Locri, accusato di minacce e molestie alla ex: parziale assoluzione della Corte d’Appello

L'uomo era stato condannato a un anno e sei mesi di reclusione per stalking e lesioni ai danni dell'ex convivente


La Corte d’Appello di Reggio Calabria ha ribaltato in parte la sentenza del 5 novembre 2020 del Tribunale di Locri a carico di N. A., residente a Caulonia, e condannato in primo grado a un anno e sei mesi di reclusione per stalking e lesioni ai danni dell’ex convivente, la signora P.G.

N.A. è stato sottoposto a processato per due capi d’accusa in seguito a fatti risalenti al 4 luglio 2019, oggetto di querela da parte della vittima.

Secondo il primo capo d’imputazione,

“con condotte reiterate molestava l’ex convivente P.G. tanto da cagionare alla stessa un perdurante e grave stato d’ansia e di paura ed un fondato timore per l’incolumità propria e dei propri figli. Amato N. dalla fine della convivenza aveva iniziato a pedinarla ed a seguirla in ogni spostamento, nonché l’attende sul posto di lavoro (la scuola d’infanzia di Caulonia Marina) aggredendola verbalmente. In data 4.7.2019 le si avvicinava ed iniziava a colpirla violentemente al viso e la minacciava”.

Il secondo capo d’accusa riguardava le lesioni inferte all’ex convivente P.G.:

“Con schiaffi al volto le cagionava lesioni personali dalle quali derivava trauma contusivo viso zigomo dx, spalla dx, braccia dx, giudicate guaribili in 7 giorni salvo complicazioni, come da referto medico del 4.7.2019”.

Il giudice aveva ricostruito il fatto principalmente sulla base di quanto dichiarato dalla persona offesa, con la quale N.A. aveva convissuto dal 1994 al 2015, e avuto anche una figlia. La sentenza aveva individuato riscontri anche nelle dichiarazioni della figlia e della sorella della vittima, nonché di una collega di lavoro della stessa.

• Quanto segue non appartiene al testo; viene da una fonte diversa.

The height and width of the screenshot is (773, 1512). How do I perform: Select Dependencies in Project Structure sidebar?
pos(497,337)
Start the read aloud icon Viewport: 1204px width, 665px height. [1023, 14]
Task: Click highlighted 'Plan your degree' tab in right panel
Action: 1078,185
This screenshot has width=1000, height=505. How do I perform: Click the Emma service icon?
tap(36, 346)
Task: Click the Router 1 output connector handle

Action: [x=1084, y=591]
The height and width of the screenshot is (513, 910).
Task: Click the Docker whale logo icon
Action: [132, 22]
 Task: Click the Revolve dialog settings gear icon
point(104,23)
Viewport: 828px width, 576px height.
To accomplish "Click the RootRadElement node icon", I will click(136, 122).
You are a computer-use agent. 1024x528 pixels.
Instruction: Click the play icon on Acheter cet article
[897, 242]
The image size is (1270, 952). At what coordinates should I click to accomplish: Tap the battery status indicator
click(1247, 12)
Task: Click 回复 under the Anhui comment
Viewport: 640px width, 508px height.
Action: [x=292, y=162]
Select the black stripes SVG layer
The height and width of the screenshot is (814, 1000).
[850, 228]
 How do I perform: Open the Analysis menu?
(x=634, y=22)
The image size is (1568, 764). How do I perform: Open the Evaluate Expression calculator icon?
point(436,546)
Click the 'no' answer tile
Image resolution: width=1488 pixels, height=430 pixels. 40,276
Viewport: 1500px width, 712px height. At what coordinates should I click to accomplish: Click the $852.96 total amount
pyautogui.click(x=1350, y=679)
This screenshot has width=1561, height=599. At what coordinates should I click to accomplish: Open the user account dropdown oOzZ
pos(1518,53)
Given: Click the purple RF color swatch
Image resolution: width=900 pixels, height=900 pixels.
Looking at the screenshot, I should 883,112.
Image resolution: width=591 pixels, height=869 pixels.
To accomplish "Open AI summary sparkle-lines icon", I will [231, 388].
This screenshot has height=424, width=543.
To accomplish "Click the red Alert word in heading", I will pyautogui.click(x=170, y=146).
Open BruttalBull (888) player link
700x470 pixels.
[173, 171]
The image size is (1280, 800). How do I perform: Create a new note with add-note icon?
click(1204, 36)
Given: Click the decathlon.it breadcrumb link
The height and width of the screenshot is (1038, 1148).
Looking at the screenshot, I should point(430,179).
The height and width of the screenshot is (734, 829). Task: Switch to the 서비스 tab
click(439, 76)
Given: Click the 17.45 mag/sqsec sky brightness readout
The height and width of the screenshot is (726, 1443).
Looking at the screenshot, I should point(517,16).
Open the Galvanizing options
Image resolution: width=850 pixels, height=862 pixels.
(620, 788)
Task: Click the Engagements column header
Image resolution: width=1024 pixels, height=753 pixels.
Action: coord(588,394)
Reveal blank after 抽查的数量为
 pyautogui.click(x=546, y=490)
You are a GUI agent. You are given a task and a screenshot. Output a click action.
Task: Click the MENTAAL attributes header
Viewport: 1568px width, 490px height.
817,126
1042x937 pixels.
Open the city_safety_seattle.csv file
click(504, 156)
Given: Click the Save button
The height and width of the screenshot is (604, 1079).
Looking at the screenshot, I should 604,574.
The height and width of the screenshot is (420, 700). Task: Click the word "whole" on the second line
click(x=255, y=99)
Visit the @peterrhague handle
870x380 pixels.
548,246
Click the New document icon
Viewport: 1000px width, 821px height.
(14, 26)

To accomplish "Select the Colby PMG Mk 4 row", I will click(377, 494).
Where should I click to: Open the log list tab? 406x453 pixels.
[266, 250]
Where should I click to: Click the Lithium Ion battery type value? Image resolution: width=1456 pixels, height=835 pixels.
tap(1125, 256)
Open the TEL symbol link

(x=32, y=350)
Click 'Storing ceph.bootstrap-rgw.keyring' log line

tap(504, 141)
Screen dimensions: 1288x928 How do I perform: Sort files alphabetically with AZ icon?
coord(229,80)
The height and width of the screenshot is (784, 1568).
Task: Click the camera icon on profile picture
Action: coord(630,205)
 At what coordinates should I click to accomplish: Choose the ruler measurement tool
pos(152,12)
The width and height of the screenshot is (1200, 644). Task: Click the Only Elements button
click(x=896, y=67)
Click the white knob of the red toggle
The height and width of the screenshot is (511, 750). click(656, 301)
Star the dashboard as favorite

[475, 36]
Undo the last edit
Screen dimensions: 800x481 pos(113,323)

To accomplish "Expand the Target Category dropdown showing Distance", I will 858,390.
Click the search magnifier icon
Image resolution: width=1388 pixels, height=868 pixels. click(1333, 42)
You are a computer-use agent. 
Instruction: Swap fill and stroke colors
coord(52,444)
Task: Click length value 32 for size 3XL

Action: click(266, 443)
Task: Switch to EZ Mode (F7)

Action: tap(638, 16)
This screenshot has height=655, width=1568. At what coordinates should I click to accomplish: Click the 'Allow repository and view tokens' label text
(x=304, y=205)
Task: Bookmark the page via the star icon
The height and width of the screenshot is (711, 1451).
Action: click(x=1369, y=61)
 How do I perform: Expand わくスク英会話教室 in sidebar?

Una prima denuncia agli atti da parte della vittima risale al 26 febbraio 2016 (con integrazioni di fatti avvenuti il giorno dopo, il 27). Tale procedimento veniva tuttavia definito con sentenza del 12 luglio 2017 di “non luogo a procedere” per essere il reato estinto in seguito alla remissione della querela effettuata dalla vittima: le parti avevano concluso una transazione, impegnandosi ad abbandonare i tribunali e i giudizi in corso e a rimettere le reciproche querele.

In fase di appello, le istanze dei legali dell’uomo sono state accolte dai giudici. Come emerge dalla sentenza:

“Non vi è alcun dubbio che i fatti commessi prima del 27 febbraio 2016 siano coperti dal giudicato. Tuttavia, che dopo quella data i rapporti tra le parti abbiamo avuto lo stesso ‘contenuto’, non è emerso con certezza dall’istruttoria dibattimentale”.

La difesa degli avvocati Saverio Gatto e Alessandra Cianflone, secondo la Corte “ha ragionevolmente sostenuto che nel momento in cui la vittima ha rimesso la querela, i rapporti tra le parti si erano rasserenati“.

La Corte d’Appello di Reggio Calabria, quindi, in parziale riforma delle sentenza del 2020 del tribunale di Locri, ha assolto l’imputato dal primo capo d’imputazione perché il fatto non sussiste, ed esclusa l’aggravante del secondo capo d’accusa ha rideterminato la pena inflitta in €1500 di multa. Conferma nel resto la sentenza impugnata da N. A. e i suoi avvocati, condannando l’imputato a rifondere la donna delle spese processuali.